KZBB
- Poteau, Oklahoma; United States;
- Broadcast area: Fort Smith, Arkansas
- Frequency: 97.9 MHz
- Branding: B98

Programming
- Format: Hot adult contemporary
- Affiliations: Premiere Networks

Ownership
- Owner: iHeartMedia, Inc.; (iHM Licenses, LLC);
- Sister stations: KKBD, KMAG, KWHN

History
- First air date: 1967 (as KLCO-FM at 98.3)
- Former call signs: KLCO-FM (1967–1979) KLUP (1979–1984) KZZE (1984-86) KZZE-FM (4/1986-7/1986)
- Former frequencies: 98.3 MHz (1967–1975)
- Call sign meaning: Zebra (former brand)

Technical information
- Licensing authority: FCC
- Facility ID: 72715
- Class: C
- ERP: 100,000 watts
- HAAT: 610 meters (2,000 ft)

Links
- Public license information: Public file; LMS;
- Webcast: Listen Live
- Website: kzbb.iheart.com

= KZBB =

KZBB (97.9 FM) is a commercial radio station in Poteau, Oklahoma, broadcasting to the Fort Smith, Arkansas, area. KZBB airs a hot adult contemporary music format.

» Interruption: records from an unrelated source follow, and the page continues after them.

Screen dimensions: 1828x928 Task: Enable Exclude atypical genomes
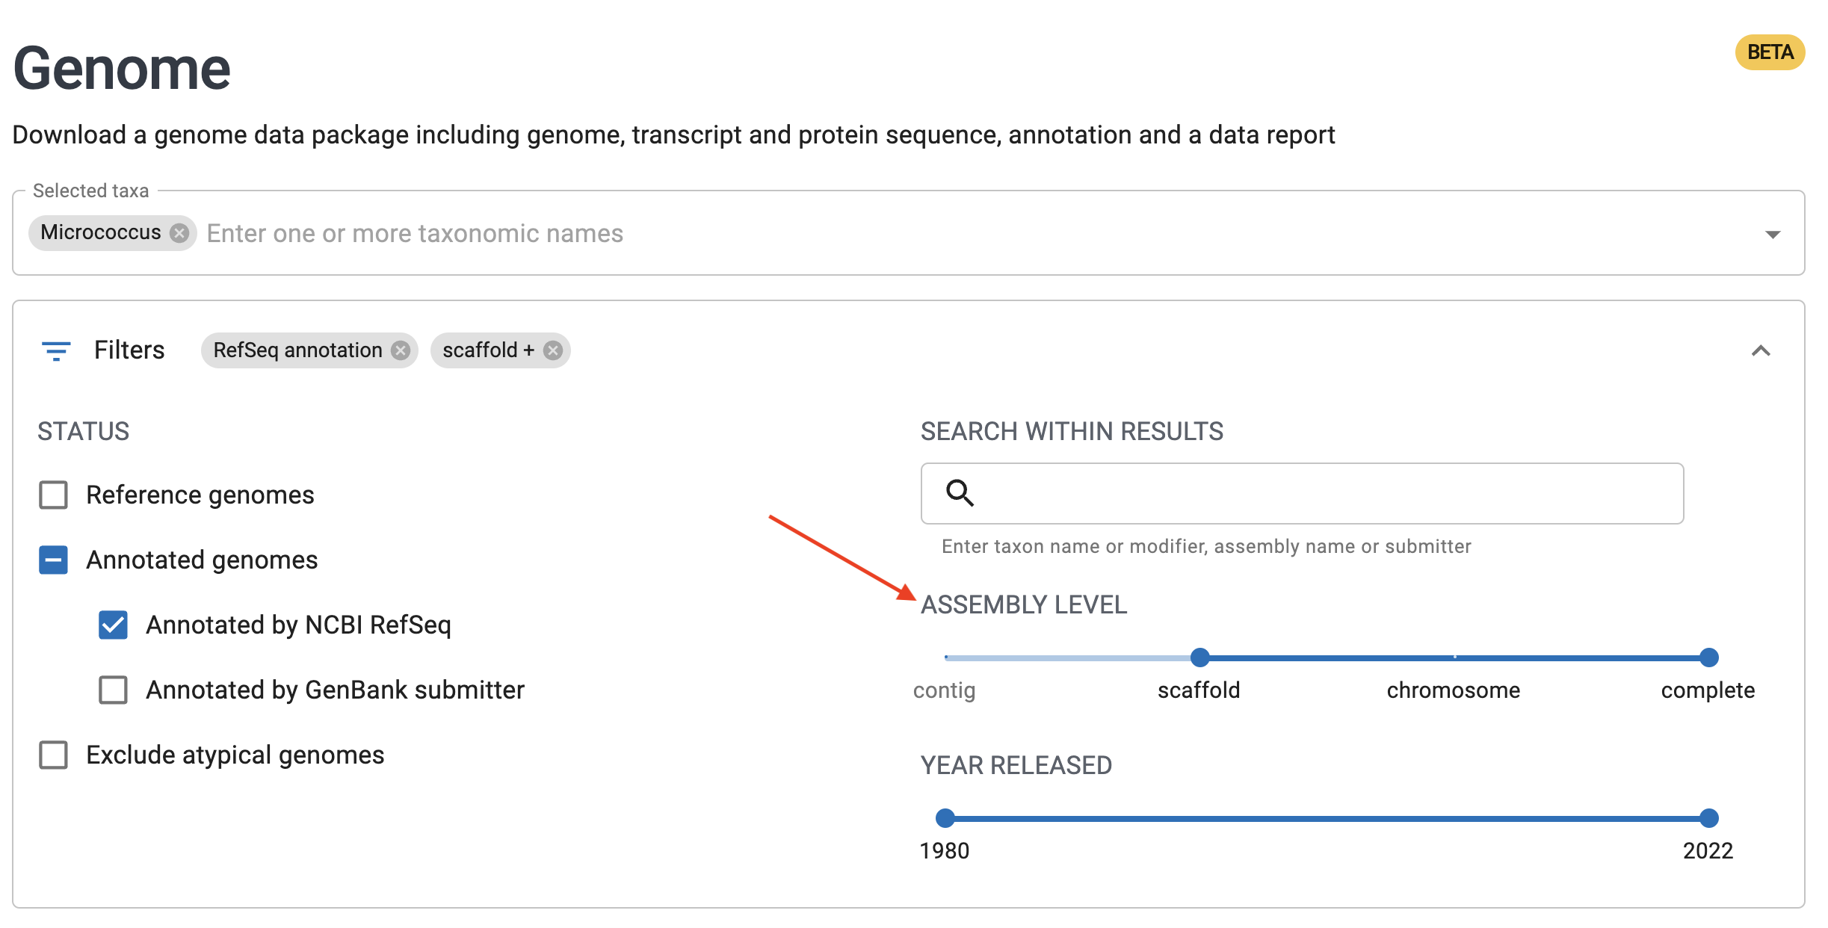click(53, 755)
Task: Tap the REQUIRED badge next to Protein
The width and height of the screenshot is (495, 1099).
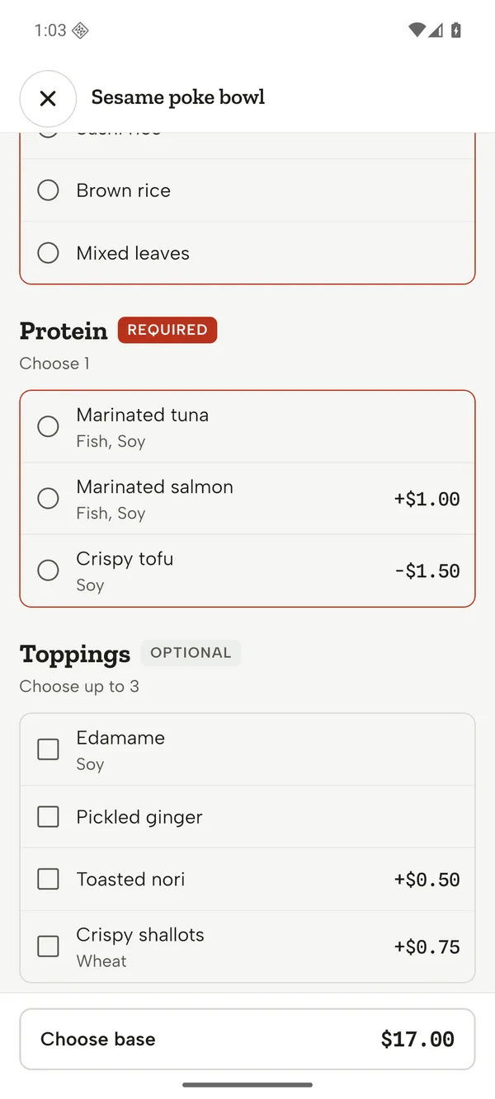Action: pos(167,330)
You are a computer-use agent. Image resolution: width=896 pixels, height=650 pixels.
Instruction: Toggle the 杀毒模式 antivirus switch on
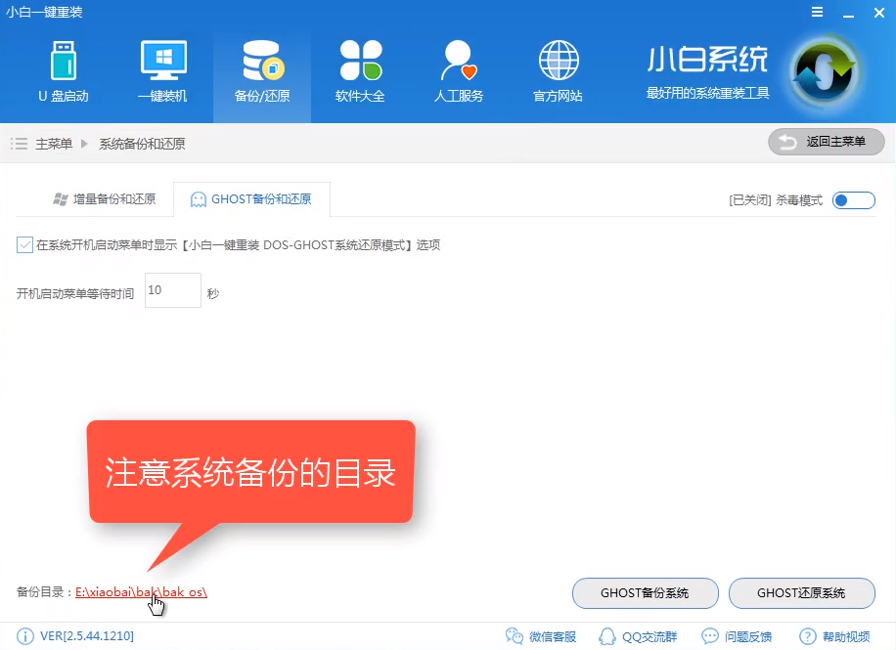[851, 199]
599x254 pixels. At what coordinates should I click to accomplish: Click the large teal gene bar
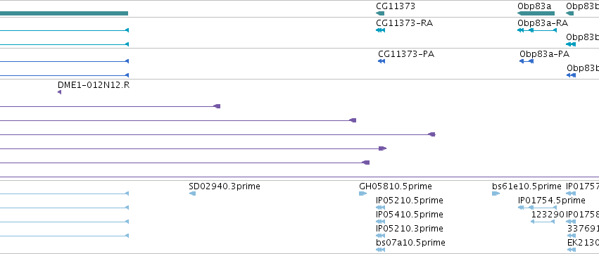point(64,13)
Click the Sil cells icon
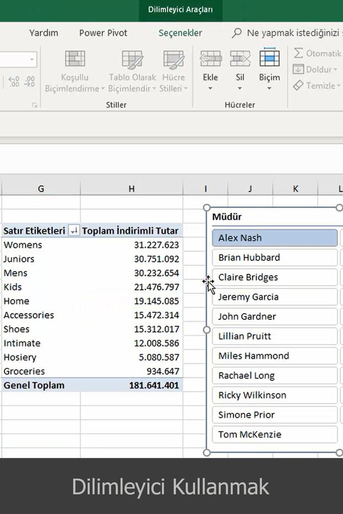The height and width of the screenshot is (514, 343). pos(240,59)
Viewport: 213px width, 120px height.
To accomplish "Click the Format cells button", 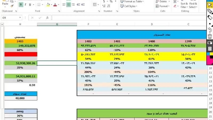I will pyautogui.click(x=163, y=6).
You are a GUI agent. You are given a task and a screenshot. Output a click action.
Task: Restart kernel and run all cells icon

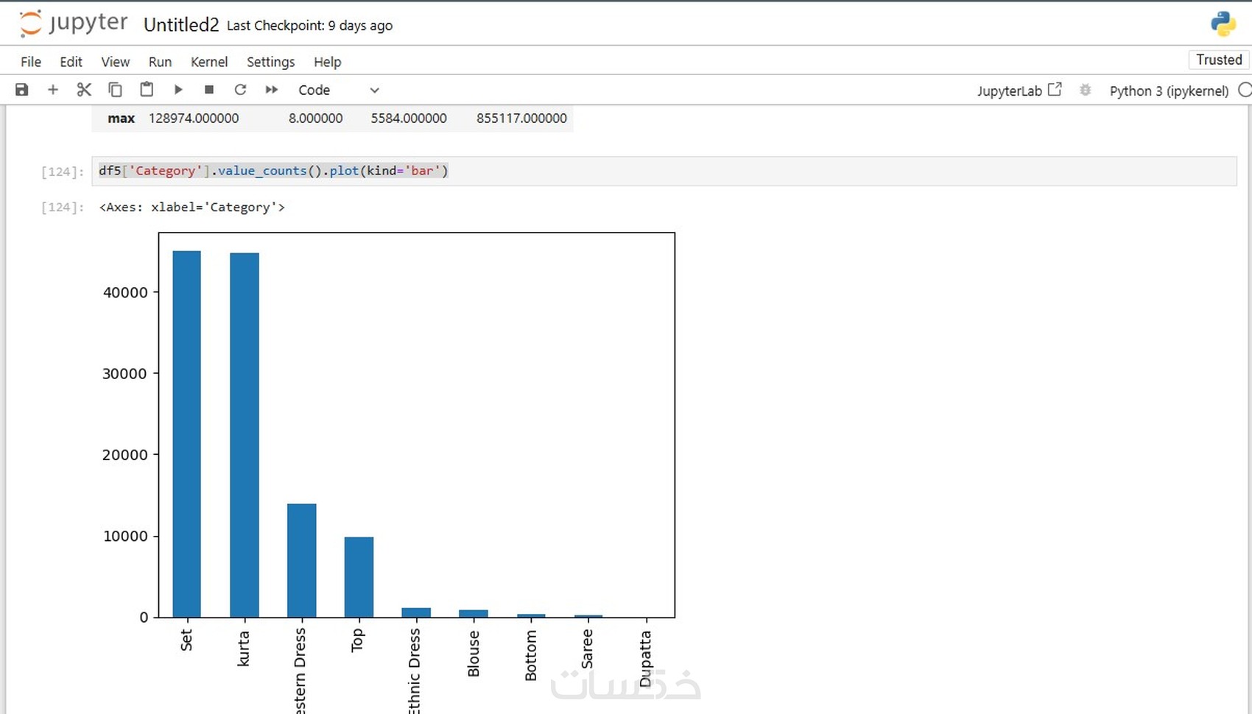(272, 90)
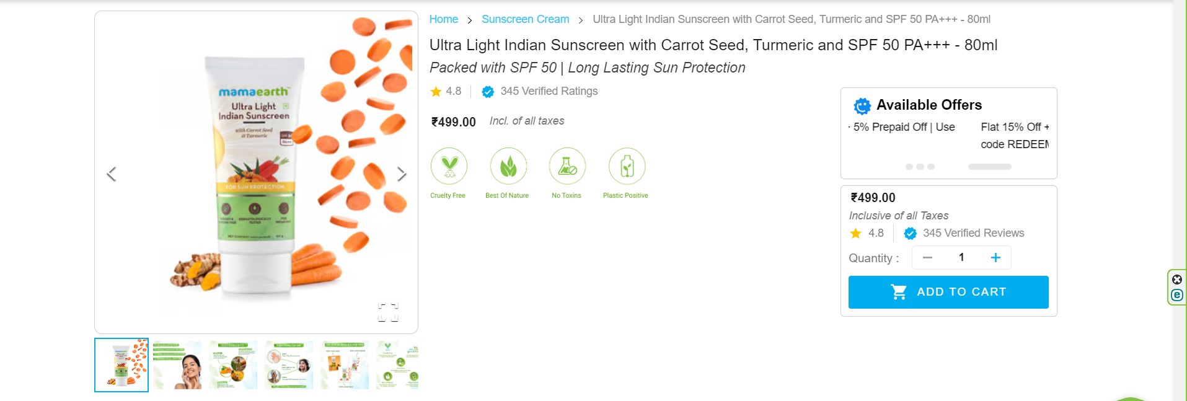Screen dimensions: 1187x401
Task: Click the No Toxins flask icon
Action: tap(567, 165)
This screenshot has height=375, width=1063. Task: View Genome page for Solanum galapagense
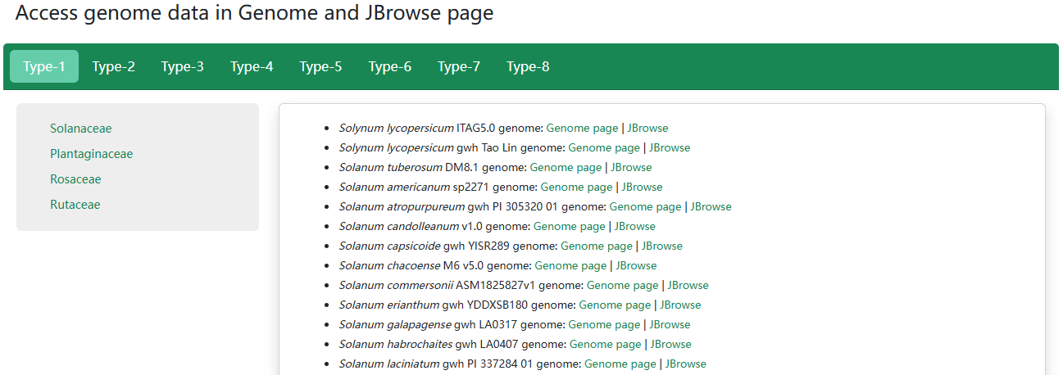pyautogui.click(x=604, y=324)
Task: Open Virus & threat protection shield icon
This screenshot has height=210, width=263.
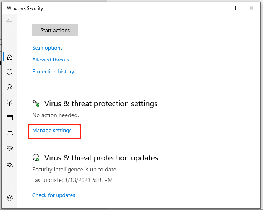Action: [x=9, y=72]
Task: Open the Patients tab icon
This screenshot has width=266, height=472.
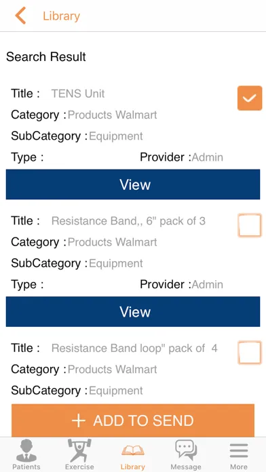Action: pos(26,450)
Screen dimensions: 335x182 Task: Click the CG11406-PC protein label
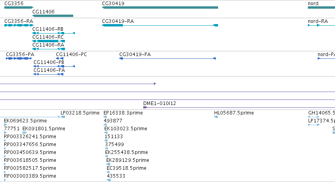pyautogui.click(x=71, y=54)
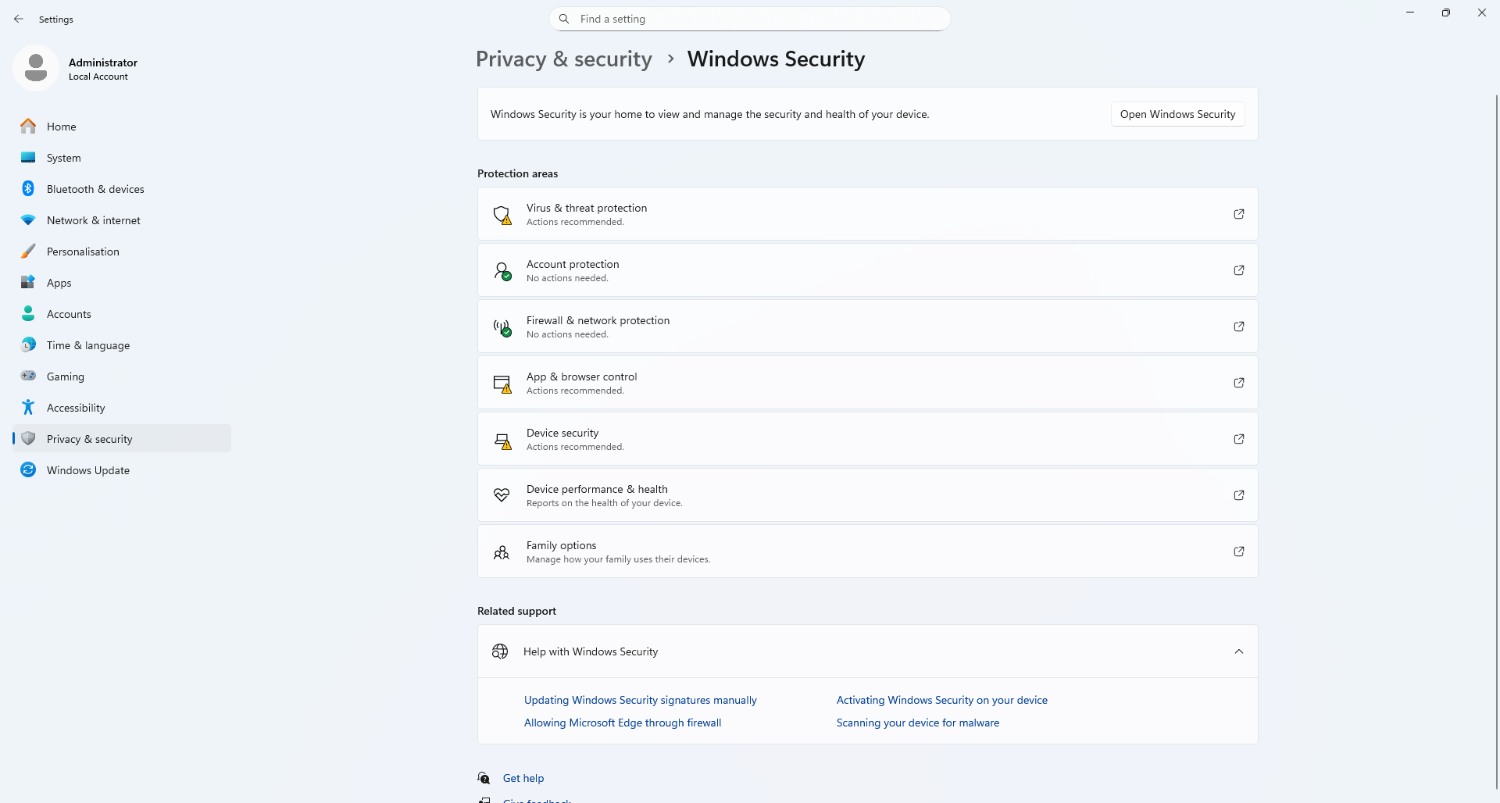Open external link icon for Virus & threat protection

1238,214
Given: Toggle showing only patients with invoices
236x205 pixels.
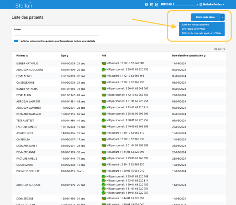Looking at the screenshot, I should (x=17, y=41).
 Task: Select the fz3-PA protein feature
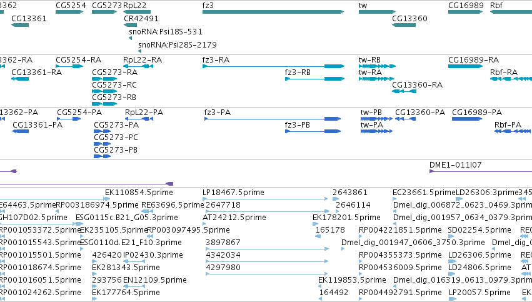pyautogui.click(x=273, y=119)
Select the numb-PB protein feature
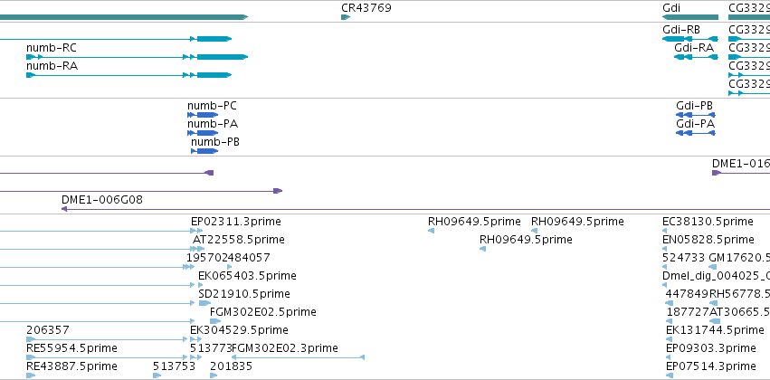The image size is (770, 380). click(x=204, y=151)
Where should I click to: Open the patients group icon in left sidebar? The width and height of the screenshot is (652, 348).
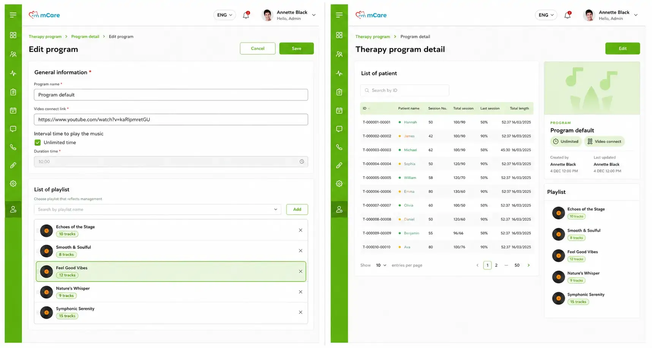click(13, 54)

Before it rebrand back to its B-98 name, it was known as The Zebra 97.9, and had a Mainstream Rock format beginning in the mid-1990s.

==History==
KZBB is formerly known as "B-98", airing a CHR format beginning from 1986 until 1992. In 1992, the station became an adult contemporary format known as "Star 98", and then rock a few years later, initially as "Red Hot Radio 97.9, Star 98", and later as "Zebra 98." In October 1997, KZBB flipped back to Top 40 and rebranded back to its former "B98" name.